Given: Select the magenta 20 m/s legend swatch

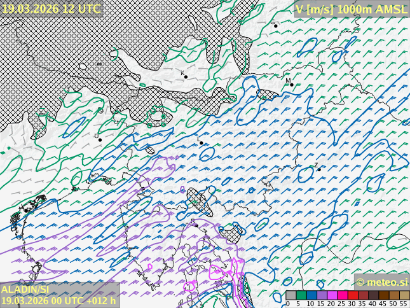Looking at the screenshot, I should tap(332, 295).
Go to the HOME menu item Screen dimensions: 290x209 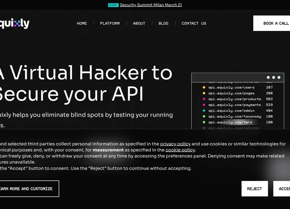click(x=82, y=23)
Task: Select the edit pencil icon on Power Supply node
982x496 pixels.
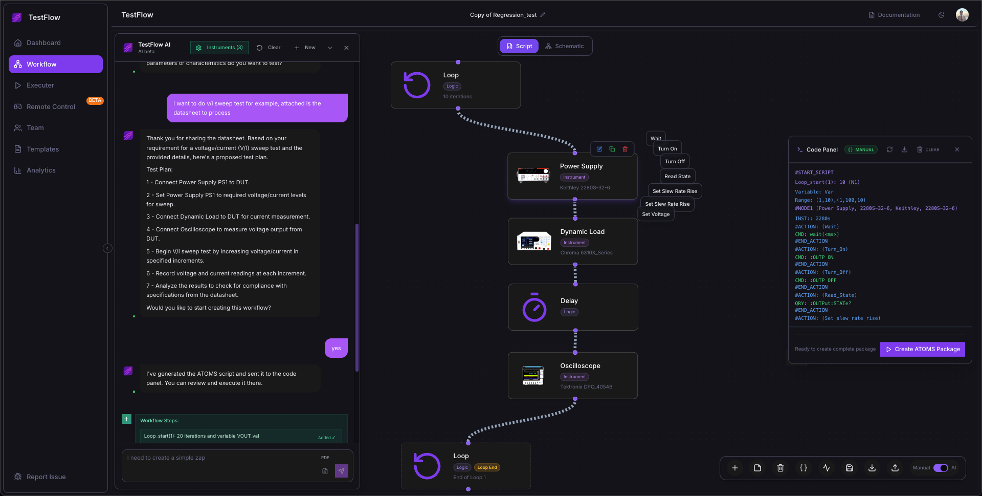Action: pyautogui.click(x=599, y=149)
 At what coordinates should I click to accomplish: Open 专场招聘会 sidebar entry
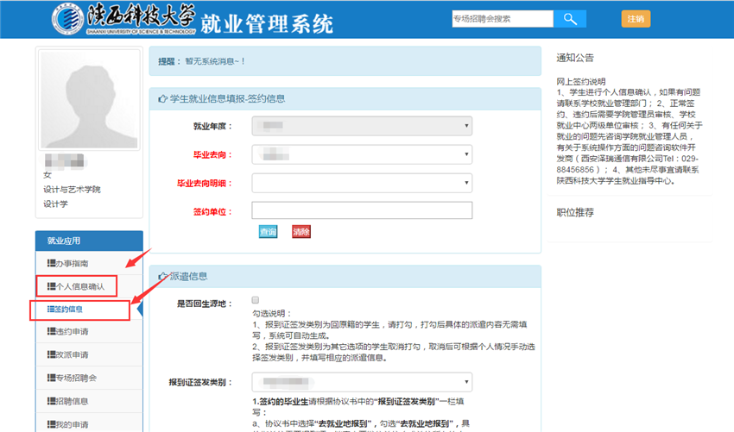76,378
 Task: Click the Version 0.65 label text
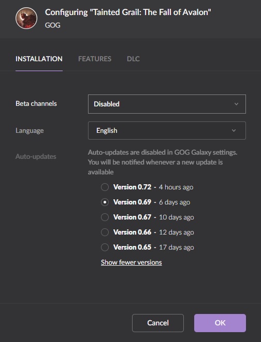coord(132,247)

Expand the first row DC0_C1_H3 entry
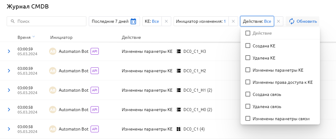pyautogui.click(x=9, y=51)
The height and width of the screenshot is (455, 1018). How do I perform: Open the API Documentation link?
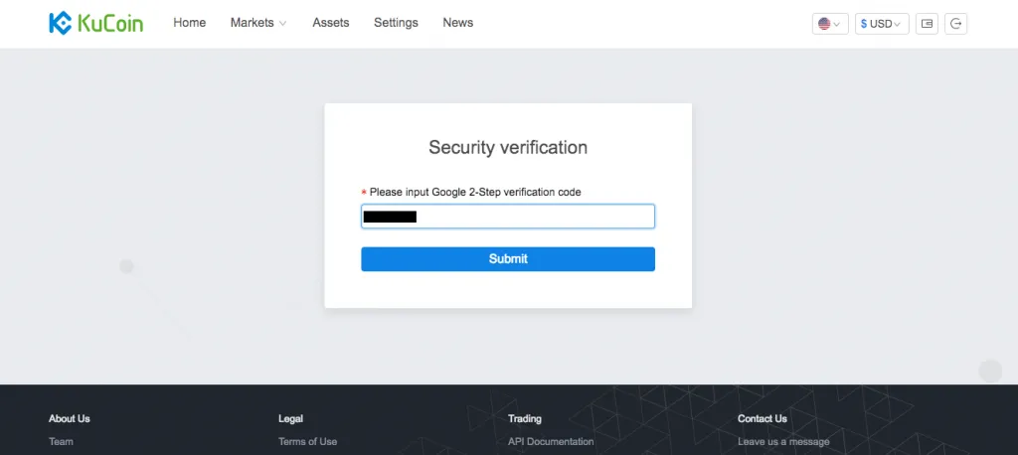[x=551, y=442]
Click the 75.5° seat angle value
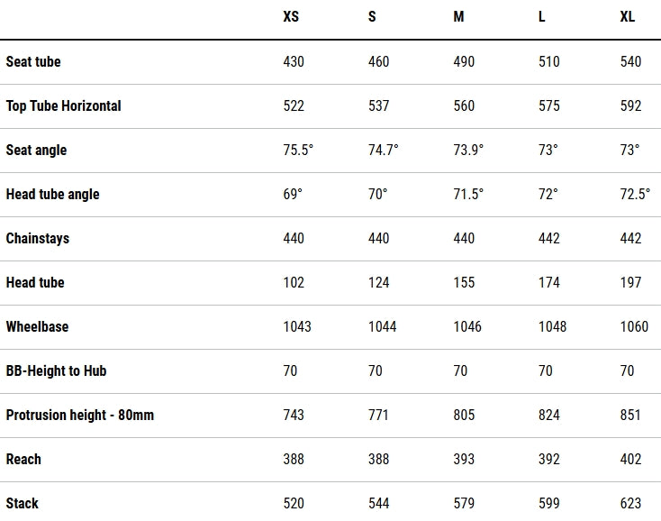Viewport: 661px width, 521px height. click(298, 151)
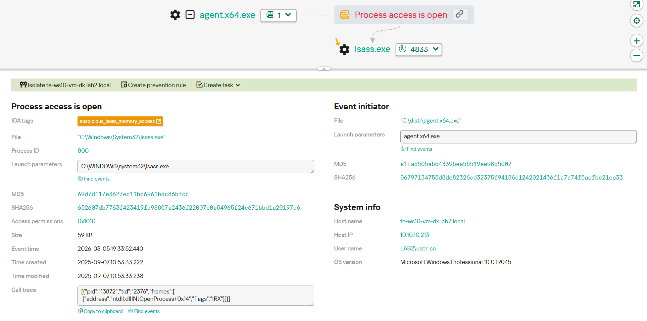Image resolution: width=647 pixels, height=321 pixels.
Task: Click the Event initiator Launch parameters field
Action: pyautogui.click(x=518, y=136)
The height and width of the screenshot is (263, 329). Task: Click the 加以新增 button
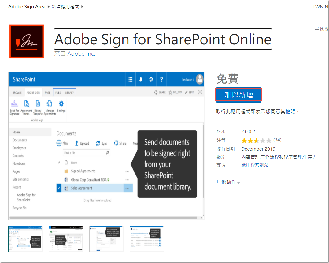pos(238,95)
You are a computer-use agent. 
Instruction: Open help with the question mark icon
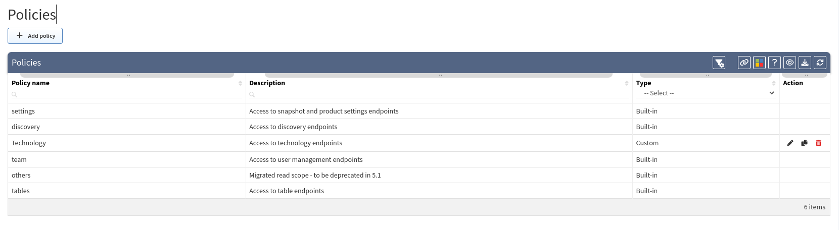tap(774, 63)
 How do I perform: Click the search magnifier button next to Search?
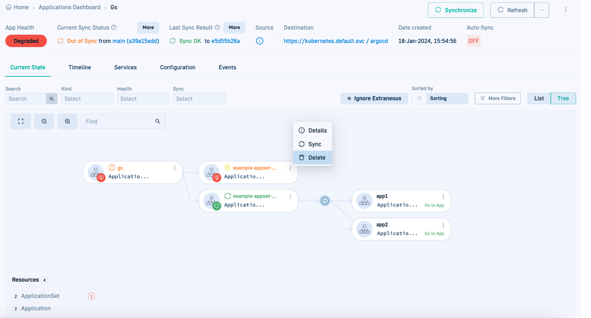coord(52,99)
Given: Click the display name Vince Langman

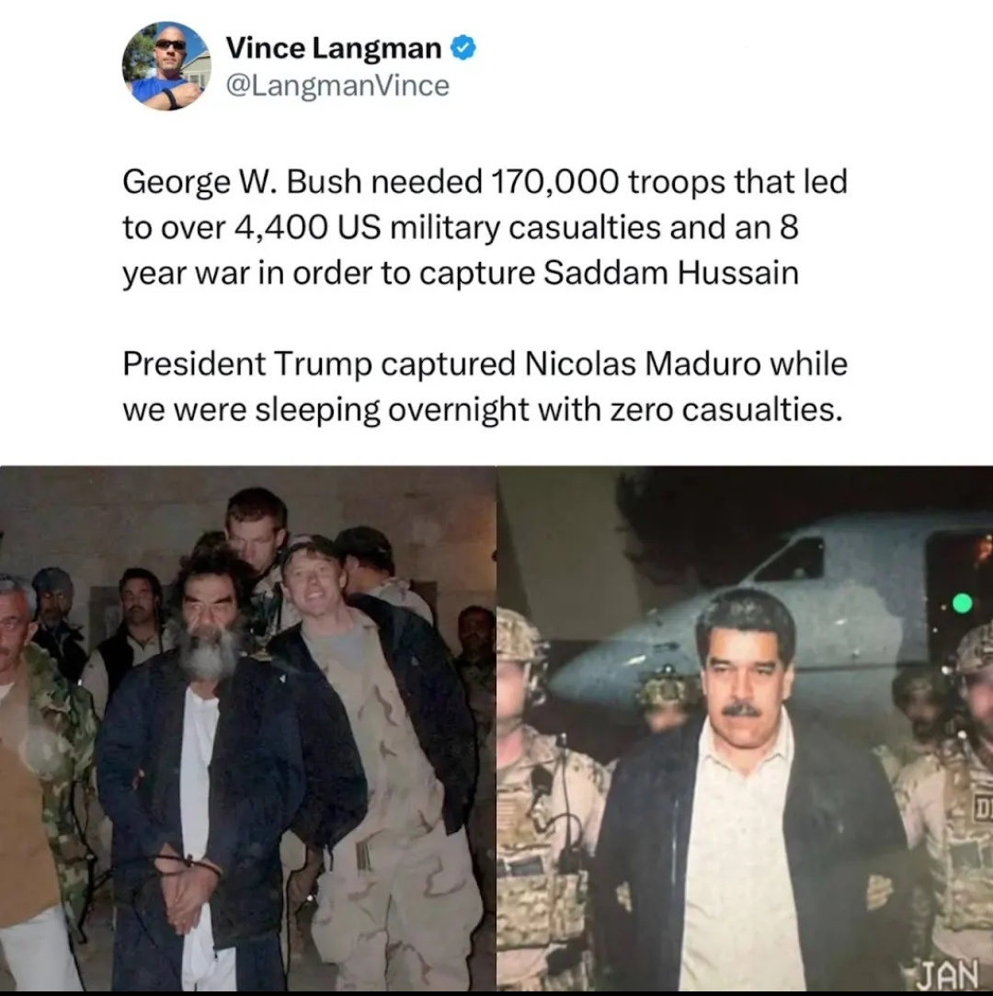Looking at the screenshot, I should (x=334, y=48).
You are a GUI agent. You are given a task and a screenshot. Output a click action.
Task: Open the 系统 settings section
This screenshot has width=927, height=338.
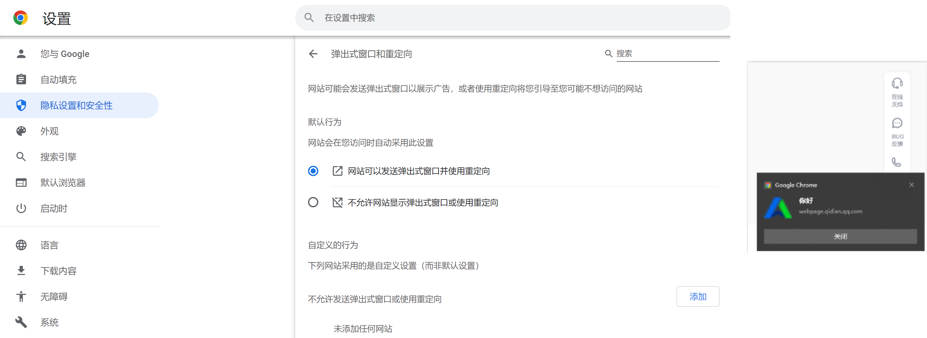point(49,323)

==

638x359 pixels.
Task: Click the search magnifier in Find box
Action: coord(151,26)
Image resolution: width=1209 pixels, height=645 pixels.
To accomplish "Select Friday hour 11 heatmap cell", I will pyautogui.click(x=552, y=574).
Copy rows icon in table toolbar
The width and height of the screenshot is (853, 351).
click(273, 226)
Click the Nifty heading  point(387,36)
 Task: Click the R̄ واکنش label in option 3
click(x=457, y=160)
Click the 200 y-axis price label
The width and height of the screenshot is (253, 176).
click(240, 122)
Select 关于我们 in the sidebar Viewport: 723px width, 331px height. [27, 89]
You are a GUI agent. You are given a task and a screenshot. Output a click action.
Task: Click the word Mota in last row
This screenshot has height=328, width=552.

▸ **SHORT PROBLEM**: In the listing above, substitute "first row" for "last row" in everything from the line containing "Task: Click the R̄ واکنش label in option 3" down to the line containing "This screenshot has height=328, width=552.". Return only those lines, with nothing else changed.

▸ **RESULT**:
 Task: Click the R̄ واکنش label in option 3
click(x=457, y=160)
Click the 200 y-axis price label
The width and height of the screenshot is (253, 176).
click(240, 122)
Select 关于我们 in the sidebar Viewport: 723px width, 331px height. [27, 89]
You are a GUI agent. You are given a task and a screenshot. Output a click action.
Task: Click the word Mota in first row
This screenshot has height=328, width=552.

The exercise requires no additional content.